Certainly, the recent discovery of PPI mis-selling scandal has led to the realisation, too that banks and other known lenders have been robbing people of their hard earned money for far too long. PPI claims have been made all over the country and news had it that there are still potentially millions of people entitled a PPI refund as a result of the High Court ruling over the scandalous ways of ripping off a staggering amount of money through selling the policy. Billions of pounds have been required to be allotted only to compensate those who were victimised by this horrid fiasco.
But how does PPI really came to affect anyone’s finances to a point that selling it became fraudulent? Well, you most probably have learnt that Payment Protection Insurance is meant to help you keep up with your repayments so your debt will not skyrocket if you suddenly become sick, meet an accident, or are made redundant at work. The policy will cover a percentage of the dues until such time you’re back on your feet or after 12 months, whichever is higher. This idea has been very well inviting to those who are worried about such situations.
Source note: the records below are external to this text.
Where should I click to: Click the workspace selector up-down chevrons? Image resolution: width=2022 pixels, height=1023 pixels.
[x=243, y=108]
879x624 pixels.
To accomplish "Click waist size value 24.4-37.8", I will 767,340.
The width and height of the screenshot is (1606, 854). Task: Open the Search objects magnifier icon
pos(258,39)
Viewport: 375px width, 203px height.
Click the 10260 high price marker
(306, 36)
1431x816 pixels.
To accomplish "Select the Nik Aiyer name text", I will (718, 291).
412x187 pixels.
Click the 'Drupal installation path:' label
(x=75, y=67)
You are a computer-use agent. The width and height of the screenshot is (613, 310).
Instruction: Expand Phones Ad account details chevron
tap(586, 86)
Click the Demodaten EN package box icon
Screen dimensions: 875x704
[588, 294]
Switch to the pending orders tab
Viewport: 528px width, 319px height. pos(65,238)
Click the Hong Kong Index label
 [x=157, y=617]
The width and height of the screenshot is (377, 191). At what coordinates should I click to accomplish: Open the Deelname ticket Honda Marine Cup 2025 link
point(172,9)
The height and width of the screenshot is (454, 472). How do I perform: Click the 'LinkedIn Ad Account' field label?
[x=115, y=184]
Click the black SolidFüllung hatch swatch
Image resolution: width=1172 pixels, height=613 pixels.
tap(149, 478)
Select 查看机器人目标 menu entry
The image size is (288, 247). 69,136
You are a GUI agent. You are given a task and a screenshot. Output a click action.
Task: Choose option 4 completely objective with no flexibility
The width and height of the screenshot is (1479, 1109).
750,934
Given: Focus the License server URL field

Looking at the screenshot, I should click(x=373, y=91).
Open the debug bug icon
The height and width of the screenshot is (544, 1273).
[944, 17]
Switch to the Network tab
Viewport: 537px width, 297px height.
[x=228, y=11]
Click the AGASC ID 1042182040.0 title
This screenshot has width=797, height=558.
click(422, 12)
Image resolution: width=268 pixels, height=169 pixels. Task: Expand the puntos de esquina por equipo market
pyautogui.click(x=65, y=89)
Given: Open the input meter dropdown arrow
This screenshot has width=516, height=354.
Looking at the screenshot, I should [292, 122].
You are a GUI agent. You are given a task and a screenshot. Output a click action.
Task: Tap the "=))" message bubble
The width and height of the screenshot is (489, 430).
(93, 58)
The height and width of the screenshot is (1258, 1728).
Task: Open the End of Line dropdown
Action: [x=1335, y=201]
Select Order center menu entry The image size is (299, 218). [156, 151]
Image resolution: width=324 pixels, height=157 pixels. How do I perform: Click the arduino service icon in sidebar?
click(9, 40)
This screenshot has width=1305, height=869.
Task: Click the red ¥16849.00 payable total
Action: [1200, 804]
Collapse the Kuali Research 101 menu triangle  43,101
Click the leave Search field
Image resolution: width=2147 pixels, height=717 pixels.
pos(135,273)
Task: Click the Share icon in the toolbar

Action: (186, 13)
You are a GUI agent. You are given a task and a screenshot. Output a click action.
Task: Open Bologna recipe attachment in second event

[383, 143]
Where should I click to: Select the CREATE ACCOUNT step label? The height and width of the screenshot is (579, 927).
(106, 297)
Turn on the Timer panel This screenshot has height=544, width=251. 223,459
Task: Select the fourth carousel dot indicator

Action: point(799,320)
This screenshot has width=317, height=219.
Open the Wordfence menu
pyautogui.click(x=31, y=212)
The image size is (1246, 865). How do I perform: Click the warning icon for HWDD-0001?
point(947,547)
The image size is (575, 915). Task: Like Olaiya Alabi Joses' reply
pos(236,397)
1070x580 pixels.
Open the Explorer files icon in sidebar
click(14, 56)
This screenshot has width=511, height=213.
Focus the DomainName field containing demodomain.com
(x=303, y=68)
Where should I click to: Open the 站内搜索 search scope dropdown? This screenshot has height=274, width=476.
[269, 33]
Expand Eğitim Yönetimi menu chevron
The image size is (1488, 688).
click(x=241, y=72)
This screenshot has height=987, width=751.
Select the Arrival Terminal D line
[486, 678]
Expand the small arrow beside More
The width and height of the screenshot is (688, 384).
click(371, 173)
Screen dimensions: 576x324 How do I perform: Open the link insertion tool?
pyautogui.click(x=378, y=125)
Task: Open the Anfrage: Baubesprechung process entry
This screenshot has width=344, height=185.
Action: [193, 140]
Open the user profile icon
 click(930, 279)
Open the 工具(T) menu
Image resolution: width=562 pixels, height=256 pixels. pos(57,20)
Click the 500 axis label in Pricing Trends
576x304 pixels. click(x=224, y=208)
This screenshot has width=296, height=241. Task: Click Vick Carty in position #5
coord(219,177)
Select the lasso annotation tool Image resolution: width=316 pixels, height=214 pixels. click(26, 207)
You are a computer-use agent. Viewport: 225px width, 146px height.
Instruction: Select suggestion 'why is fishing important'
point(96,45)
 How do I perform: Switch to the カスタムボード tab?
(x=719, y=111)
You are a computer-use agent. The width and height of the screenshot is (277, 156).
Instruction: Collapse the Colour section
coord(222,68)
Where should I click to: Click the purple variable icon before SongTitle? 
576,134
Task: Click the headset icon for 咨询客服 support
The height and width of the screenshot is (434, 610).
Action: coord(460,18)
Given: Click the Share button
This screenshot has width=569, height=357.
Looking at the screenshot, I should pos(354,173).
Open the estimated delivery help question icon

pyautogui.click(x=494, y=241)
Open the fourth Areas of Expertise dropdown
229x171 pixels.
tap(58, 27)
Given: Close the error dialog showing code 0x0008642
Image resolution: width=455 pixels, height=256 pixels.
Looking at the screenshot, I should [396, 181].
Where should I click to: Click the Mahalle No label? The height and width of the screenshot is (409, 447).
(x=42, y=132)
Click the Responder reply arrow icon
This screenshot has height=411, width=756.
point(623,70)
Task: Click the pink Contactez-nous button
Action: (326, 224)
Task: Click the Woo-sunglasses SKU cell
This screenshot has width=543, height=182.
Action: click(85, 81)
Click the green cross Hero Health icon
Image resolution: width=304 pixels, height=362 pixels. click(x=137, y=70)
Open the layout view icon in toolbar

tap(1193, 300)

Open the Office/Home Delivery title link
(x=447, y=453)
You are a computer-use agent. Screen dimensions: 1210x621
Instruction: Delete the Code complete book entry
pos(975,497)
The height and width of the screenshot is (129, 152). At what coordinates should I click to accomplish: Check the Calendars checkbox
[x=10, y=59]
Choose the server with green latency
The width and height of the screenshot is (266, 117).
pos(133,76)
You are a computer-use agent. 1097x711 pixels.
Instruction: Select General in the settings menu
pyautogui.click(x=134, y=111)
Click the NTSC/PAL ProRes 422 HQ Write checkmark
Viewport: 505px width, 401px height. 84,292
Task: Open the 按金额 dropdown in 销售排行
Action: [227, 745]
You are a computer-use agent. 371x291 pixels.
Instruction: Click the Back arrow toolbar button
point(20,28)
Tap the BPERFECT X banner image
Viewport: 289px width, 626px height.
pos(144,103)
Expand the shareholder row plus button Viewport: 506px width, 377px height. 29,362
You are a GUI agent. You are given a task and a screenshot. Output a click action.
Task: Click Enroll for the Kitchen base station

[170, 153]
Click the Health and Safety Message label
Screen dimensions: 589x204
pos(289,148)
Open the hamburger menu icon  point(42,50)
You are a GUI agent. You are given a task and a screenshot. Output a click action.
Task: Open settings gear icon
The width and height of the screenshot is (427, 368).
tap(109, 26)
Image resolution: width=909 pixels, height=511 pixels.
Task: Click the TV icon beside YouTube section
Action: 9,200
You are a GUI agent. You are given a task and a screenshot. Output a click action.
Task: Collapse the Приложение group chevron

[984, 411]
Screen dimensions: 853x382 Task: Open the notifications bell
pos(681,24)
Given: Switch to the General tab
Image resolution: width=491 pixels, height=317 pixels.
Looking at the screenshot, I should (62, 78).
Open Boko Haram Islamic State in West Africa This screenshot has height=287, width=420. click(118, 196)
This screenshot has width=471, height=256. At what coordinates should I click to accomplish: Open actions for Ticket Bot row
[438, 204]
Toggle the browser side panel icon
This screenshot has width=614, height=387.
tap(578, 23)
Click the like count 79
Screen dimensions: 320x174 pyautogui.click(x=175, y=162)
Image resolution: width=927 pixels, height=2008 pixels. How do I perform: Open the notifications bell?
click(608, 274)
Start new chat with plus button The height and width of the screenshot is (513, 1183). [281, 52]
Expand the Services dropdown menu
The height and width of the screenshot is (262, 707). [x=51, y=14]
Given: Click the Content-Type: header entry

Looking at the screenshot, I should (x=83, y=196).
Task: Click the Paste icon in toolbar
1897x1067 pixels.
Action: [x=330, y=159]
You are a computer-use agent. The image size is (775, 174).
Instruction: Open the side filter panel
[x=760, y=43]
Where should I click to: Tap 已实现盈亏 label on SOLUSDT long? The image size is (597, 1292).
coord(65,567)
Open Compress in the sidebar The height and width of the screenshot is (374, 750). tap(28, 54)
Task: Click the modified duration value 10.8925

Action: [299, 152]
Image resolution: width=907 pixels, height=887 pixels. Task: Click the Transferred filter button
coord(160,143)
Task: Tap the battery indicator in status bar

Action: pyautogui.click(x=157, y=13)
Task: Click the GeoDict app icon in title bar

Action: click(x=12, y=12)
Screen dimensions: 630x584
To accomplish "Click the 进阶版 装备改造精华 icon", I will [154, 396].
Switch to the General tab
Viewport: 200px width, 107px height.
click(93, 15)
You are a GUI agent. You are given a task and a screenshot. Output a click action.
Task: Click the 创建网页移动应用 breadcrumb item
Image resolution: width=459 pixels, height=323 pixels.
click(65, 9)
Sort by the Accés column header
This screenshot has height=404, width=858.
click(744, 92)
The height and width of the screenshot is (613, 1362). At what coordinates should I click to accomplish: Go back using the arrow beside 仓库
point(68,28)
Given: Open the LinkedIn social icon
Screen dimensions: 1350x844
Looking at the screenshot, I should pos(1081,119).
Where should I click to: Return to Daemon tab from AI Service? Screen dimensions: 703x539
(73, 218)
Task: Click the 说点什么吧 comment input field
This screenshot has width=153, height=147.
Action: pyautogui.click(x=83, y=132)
However, in the recent years, banks and other insurance brokers found numerous ways to push people into buying the policy without educating them to it. A vast number of these policies were merely shoved down consumers’ throats even those who were ineligible. Imagine the disbelief and shock that these people went through when they came about the fact that they were not eligible for cover because they were underage, overage, had pre-existing medical condition, or were not employed on a full time basis. There are those, too, that were not informed that PPI was optional and was advised otherwise. They were made to believe that it will determine the approval of their application for any credit agreement.
In much worse situations, thousands of people have yet to find out they have PPI alongside their credit. And when they do… well, you could very well imagine how furious they can get. Yes, there were a lot of instances when banks simply signed their customers up to PPI without their knowledge and agreement to it.
Now if any of this happened to you, you should not let it pass and do not pass up the opportunity to claim your money back at the soonest possible time. All you need at the moment is a great deal of recall of what happened at the time PPI was sold to you, together with presenting as much relevant paperwork with reference to the policy to get the ball rolling.
In reality, there are people making PPI claims on their own but you have the option of hiring the services of PPI claims advisers, too. The process will be the same when the case is reviewed. Opting for the latter will only give you the advantage of the thought that someone is doing all the works for you. Nonetheless, the same amount of effort will be done by the bank when they did the review.
Putting the PPI claim in writing will also be very ideal as the bank will have to refer to as much information and proof as they can. They’ll look into the case for you for 6 or 8 weeks and then reach a decision based on how valid your presented evidence is. It should run generally within that time frame unless there are complications or proof was not sufficient to reach a conclusion.
Banks are legally bound to inform you of what happens to your claim as soon as you have presented your case. They cannot find any excuse not to contact you after their review and if such incident happens, do not hesitate to demand for an answer or make a complaint to the Financial Ombudsman Service. The FOS will take over the review and put your banks actions in question, especially if they were trying to evade their responsibilities of making it right.
Roughly 85% of these claimants have been successful int the past several years and you should not waste any time by hesitating. As long as you are sure that PPI was mis-sold to you, there’s no reason to delay the only thing to make it right – make a PPI claim now and get the money paid to it back.